TRY IT: Retype all of the data. Every line must match exactly.

====== SOURCE INFORMATION ======

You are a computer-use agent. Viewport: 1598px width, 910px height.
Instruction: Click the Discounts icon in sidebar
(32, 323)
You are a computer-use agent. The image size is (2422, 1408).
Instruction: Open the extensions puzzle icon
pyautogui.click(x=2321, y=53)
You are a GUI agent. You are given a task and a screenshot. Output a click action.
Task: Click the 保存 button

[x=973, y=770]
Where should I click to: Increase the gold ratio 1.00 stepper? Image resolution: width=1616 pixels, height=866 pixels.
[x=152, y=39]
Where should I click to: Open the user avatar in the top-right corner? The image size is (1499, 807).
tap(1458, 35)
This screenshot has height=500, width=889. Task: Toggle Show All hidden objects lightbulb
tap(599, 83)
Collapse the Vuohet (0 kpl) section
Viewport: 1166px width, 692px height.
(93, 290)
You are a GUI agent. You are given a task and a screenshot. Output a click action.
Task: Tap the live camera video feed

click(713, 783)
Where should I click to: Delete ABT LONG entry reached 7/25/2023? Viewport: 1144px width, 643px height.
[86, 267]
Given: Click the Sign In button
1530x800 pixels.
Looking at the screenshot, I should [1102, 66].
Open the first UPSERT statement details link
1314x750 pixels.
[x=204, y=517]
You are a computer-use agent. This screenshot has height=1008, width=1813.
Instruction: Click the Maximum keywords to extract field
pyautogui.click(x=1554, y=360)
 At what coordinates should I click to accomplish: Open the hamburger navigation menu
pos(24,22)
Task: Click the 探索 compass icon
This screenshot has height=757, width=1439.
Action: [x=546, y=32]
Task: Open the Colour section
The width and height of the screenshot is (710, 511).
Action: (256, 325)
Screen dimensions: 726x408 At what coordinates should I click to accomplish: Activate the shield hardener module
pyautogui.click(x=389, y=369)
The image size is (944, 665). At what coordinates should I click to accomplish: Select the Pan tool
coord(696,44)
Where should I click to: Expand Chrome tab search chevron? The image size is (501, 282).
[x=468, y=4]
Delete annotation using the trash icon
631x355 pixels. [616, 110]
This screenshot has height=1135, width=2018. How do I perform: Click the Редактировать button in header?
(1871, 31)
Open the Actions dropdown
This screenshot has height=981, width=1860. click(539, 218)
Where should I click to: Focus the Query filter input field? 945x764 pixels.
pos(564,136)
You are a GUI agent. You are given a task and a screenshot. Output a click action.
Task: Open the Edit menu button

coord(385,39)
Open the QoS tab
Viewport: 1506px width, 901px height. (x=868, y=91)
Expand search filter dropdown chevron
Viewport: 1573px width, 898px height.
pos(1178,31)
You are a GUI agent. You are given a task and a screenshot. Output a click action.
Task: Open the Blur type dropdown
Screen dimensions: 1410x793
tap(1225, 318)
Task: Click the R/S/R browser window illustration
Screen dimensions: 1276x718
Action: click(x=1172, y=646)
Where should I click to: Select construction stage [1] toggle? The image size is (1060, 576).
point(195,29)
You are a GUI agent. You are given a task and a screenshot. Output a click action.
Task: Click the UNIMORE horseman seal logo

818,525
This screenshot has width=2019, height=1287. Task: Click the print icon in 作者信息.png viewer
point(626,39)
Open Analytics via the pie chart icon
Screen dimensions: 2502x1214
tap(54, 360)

======

SOLUTION TO THIS PROBLEM:
You are a computer-use agent. Viewport: 1598px width, 910px height.
Instruction: Click the Discounts icon in sidebar
(32, 323)
You are a computer-use agent. The image size is (2422, 1408).
Instruction: Open the extensions puzzle icon
pyautogui.click(x=2321, y=53)
You are a GUI agent. You are given a task and a screenshot. Output a click action.
Task: Click the 保存 button

[x=973, y=770]
Where should I click to: Increase the gold ratio 1.00 stepper? Image resolution: width=1616 pixels, height=866 pixels.
[x=152, y=39]
Where should I click to: Open the user avatar in the top-right corner? The image size is (1499, 807).
tap(1458, 35)
This screenshot has height=500, width=889. Task: Toggle Show All hidden objects lightbulb
tap(599, 83)
Collapse the Vuohet (0 kpl) section
Viewport: 1166px width, 692px height.
(93, 290)
You are a GUI agent. You are given a task and a screenshot. Output a click action.
Task: Tap the live camera video feed

click(713, 783)
Where should I click to: Delete ABT LONG entry reached 7/25/2023? Viewport: 1144px width, 643px height.
[86, 267]
Given: Click the Sign In button
1530x800 pixels.
Looking at the screenshot, I should [1102, 66].
Open the first UPSERT statement details link
1314x750 pixels.
[x=204, y=517]
You are a computer-use agent. This screenshot has height=1008, width=1813.
Instruction: Click the Maximum keywords to extract field
pyautogui.click(x=1554, y=360)
 At what coordinates should I click to accomplish: Open the hamburger navigation menu
pos(24,22)
Task: Click the 探索 compass icon
This screenshot has height=757, width=1439.
Action: [x=546, y=32]
Task: Open the Colour section
The width and height of the screenshot is (710, 511).
Action: (256, 325)
Screen dimensions: 726x408 At what coordinates should I click to accomplish: Activate the shield hardener module
pyautogui.click(x=389, y=369)
The image size is (944, 665). At what coordinates should I click to accomplish: Select the Pan tool
coord(696,44)
Where should I click to: Expand Chrome tab search chevron? The image size is (501, 282).
[x=468, y=4]
Delete annotation using the trash icon
631x355 pixels. [616, 110]
This screenshot has height=1135, width=2018. How do I perform: Click the Редактировать button in header?
(1871, 31)
Open the Actions dropdown
This screenshot has height=981, width=1860. click(539, 218)
Where should I click to: Focus the Query filter input field? 945x764 pixels.
pos(564,136)
You are a GUI agent. You are given a task and a screenshot. Output a click action.
Task: Open the Edit menu button

coord(385,39)
Open the QoS tab
Viewport: 1506px width, 901px height. (x=868, y=91)
Expand search filter dropdown chevron
Viewport: 1573px width, 898px height.
pos(1178,31)
You are a GUI agent. You are given a task and a screenshot. Output a click action.
Task: Open the Blur type dropdown
Screen dimensions: 1410x793
tap(1225, 318)
Task: Click the R/S/R browser window illustration
Screen dimensions: 1276x718
Action: click(x=1172, y=646)
Where should I click to: Select construction stage [1] toggle? The image size is (1060, 576).
point(195,29)
You are a GUI agent. You are given a task and a screenshot. Output a click action.
Task: Click the UNIMORE horseman seal logo

818,525
This screenshot has width=2019, height=1287. Task: Click the print icon in 作者信息.png viewer
point(626,39)
Open Analytics via the pie chart icon
Screen dimensions: 2502x1214
tap(54, 360)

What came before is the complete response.